Perez Hilton, Michelle Malkin, and the "Fair Use" Exception to Copyright Law:
What Are the Rules When Bloggers Use Video Excerpts and Photographs Without Permission?

By JULIE HILDEN
Wednesday, May. 16, 2007

Recently, two prominent bloggers -- political pundit Michelle Malkin and celebrity gossip purveyor Perez Hilton (not to be confused with "Paris" Hilton) -- have been involved in battles over the scope of the exception for "fair use" of copyrighted material.

At issue for Malkin was a video podcast (video downloaded from the Internet) in which she criticized the rap-music artist Akon, using excerpts from his music videos and from a performance in which he performed a sexually explicit dance with an underage girl. Pursuant to the Digital Millennium Copyright Act (DMCA), UMG, the corporation that represents Akon, gave YouTube notice that it believed that postings of the podcast violated its copyrights, and thus must be de-posted. But Malkin -- represented by the Electronic Frontier Foundation -- strongly disagreed, claiming "fair use," and arguing that UMG and Akon's true motive was not to protect creative work, but to avoid harsh criticism. Yesterday, UMG backed off by rescinding its takedown request. After YouTube got the word, it allowed the podcast to be posted and viewed.

Hilton, meanwhile, has been sued by several photograph agencies, including the prominent X17, for posting copies of their photographs on his site. His attorney, Bryan Freedman, claims, however, that because Hilton writes words on, and/or embellishes, the photographs using white pen before he posts them, his use of the photographs is "satire," and thus "fair use."

In this column, I'll explain why Malkin prevailed, and Hilton probably will not.
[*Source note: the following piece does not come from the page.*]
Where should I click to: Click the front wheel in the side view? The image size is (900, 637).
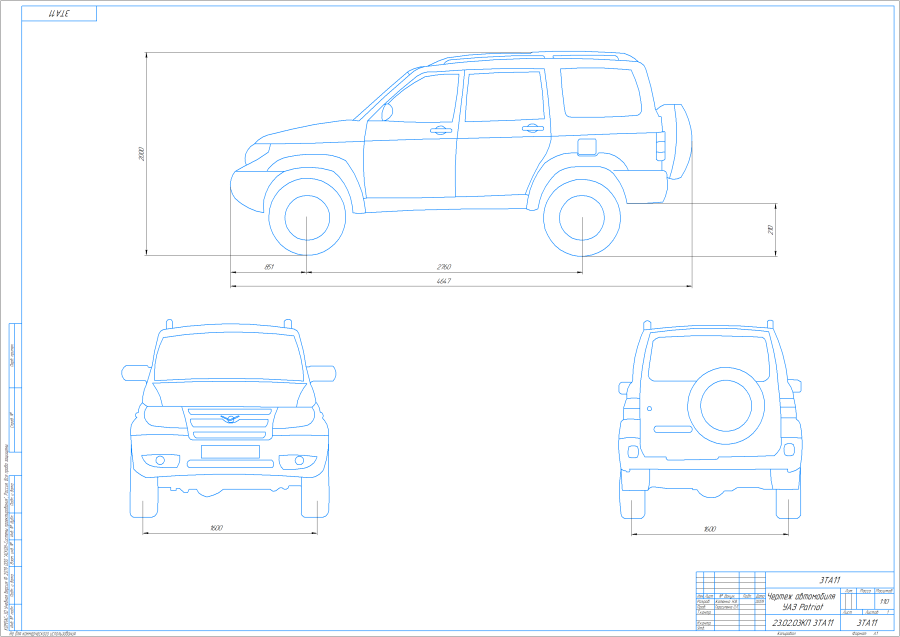(306, 220)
The Traditional "Fair Use" Factors

In assessing a "fair use" claim under the Copyright Act, courts weigh four factors:

First, there's the purpose and character of how copyrighted material is used. (Use of copyrighted material or work is commonly referred to as "a use" for short). A use is more likely to count as "fair use" if it is non-commercial and/or if it is transformative -- turning the original into, in effect, a different work. Criticism -- or any type of commentary upon the work-- is a prime example of a transformative use, because it transforms the work by including it as evidence in support of an argument expressed in another piece of work in which it is included.
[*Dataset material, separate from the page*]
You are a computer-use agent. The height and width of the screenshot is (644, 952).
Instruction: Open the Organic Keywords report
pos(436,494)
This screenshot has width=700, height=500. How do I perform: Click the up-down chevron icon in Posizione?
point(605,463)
Second, there's the nature of the copyrighted work. Creative, original works receive a higher level of protection than derivative works -- that is, works that are "derived" from other material -- or fact-heavy works. As-yet unpublished works receive a higher level of protection than already-published works.

Third, there's the amount and substantiality of the portion of the work used, as compared to the copyrighted work as a whole. Using a single line from a book is less problematic than using a large chunk of its text. And cherry-picking the good parts (say, a crucial plot twist or revelation) is more problematic than, say, choosing a sample paragraph at random.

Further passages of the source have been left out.